▶ _Document section_

<<<<

Pharma chiefs in Europe are calling on heads of state to reach a prompt decision on the new location for the European Medicines Agency, which is to depart from the UK as a result of Brexit.

The Agency was set up in 1995 to act as a central point for the evaluation and monitoring of medicines for member states and countries in the European Economic Area.

In an open letter on its proposed relocation, the region’s pharmaceutical industry heads of research and the European Federation of Pharmaceutical Industries and Associations (EFPIA) stress that “it is a stark and alarming reality that such fundamental activities would undoubtedly be impeded were the operations of the agency to be disrupted as a result of the United Kingdom’s exit from the EU. To put it concisely: in the event of obstruction or failure, Europe possesses no backup option.”

“With a view to ensuring that EU regulatory procedures continue to function as designed and, at the same time, guaranteeing that the EMA’s scientific committees continue to operate at the same, irrefutably high standards, the Council’s deliberations on the Agency’s future location need to be conducted on the basis of very essential criteria and put for decision as early on as possible, preferably at its meeting in June this year.”

Listing fundamental requirements for the new location of the EMA, they write that there must be world class connectivity to ensure the Agency can manage and accommodate the 36,000 expert visits a year, excellent transport links, as well as “a building that is geared towards allowing the EMA to host the vast number of essential expert meetings it organises every year, and a location that is capable of furnishing a large number of hotel rooms that are prerequisite in order to host the wide range of experts who engage with the EU medicines agency to provide input into vital regulatory processes.”

>>>>

▶ _Dataset content_

<<<<

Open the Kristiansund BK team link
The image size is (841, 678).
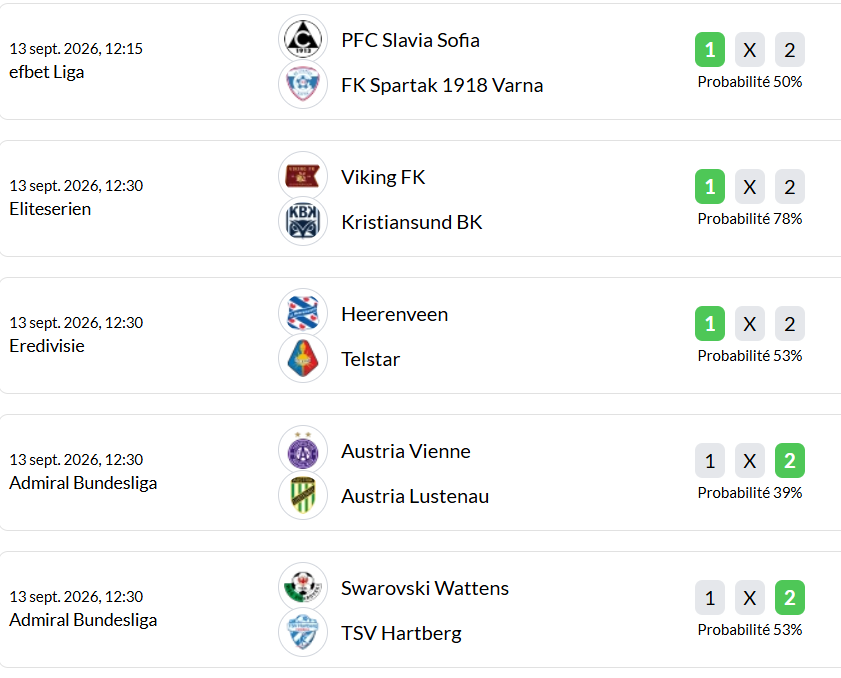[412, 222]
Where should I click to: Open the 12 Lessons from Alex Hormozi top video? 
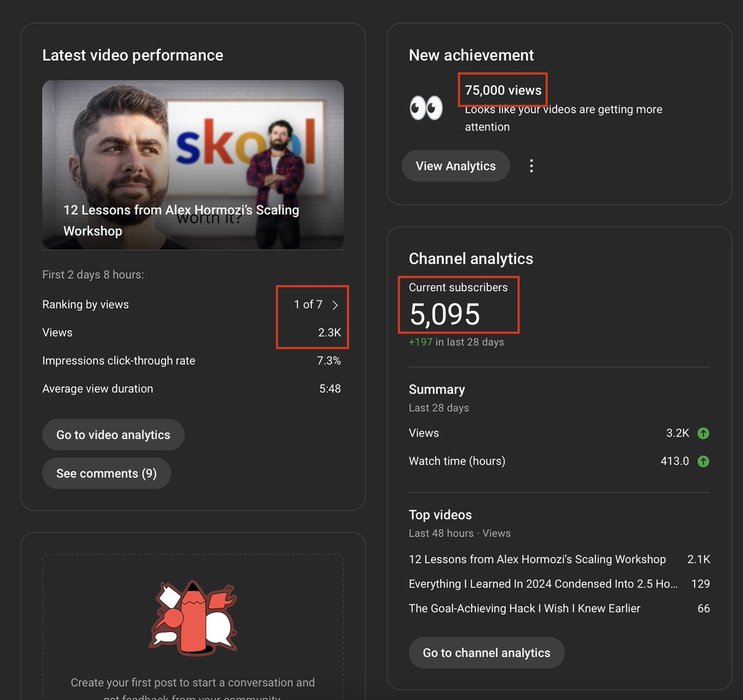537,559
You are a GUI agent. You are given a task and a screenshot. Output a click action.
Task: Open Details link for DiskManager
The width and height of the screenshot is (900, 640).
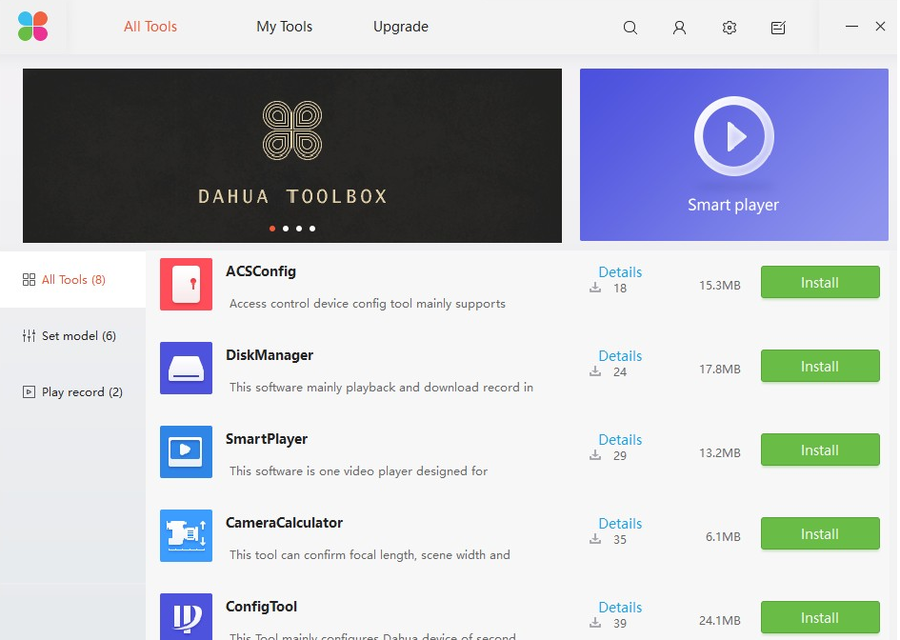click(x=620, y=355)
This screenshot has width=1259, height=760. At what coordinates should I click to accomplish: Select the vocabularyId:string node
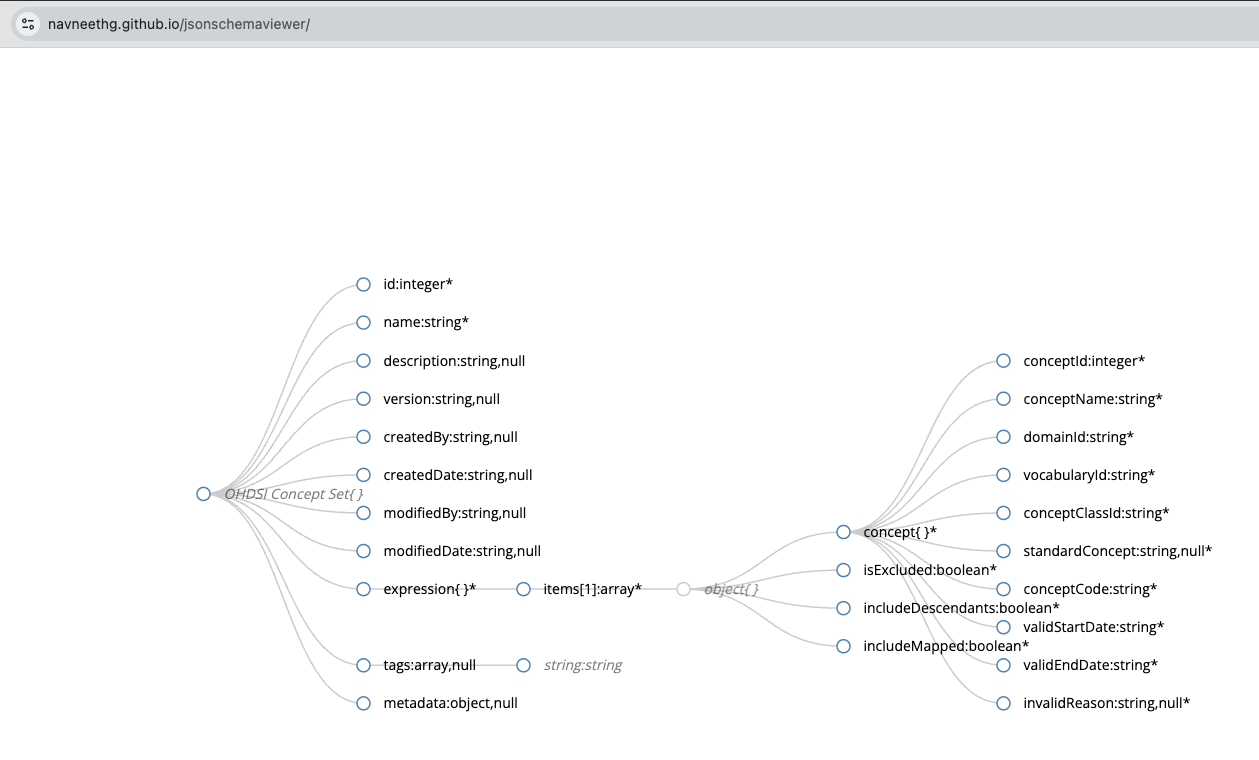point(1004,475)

>>>>

▶ _Brief 1_
Rewrite the EMA relocation article starting at "Pharma chiefs in" and ending at "result of Brexit.", changing "prompt" to "swift".
▶ _Brief 2_
Answer these questions from the EMA relocation article:
(a) In what year was the Agency set up?
(b) How many expert visits a year must the new location be able to accommodate?
(c) In which month would the Council preferably decide on the Agency's future location?
The records are drawn from a different source than the text.

▶ _Answer space 1_
Pharma chiefs in Europe are calling on heads of state to reach a swift decision on the new location for the European Medicines Agency, which is to depart from the UK as a result of Brexit.

▶ _Answer space 2_
(a) 1995
(b) 36,000
(c) June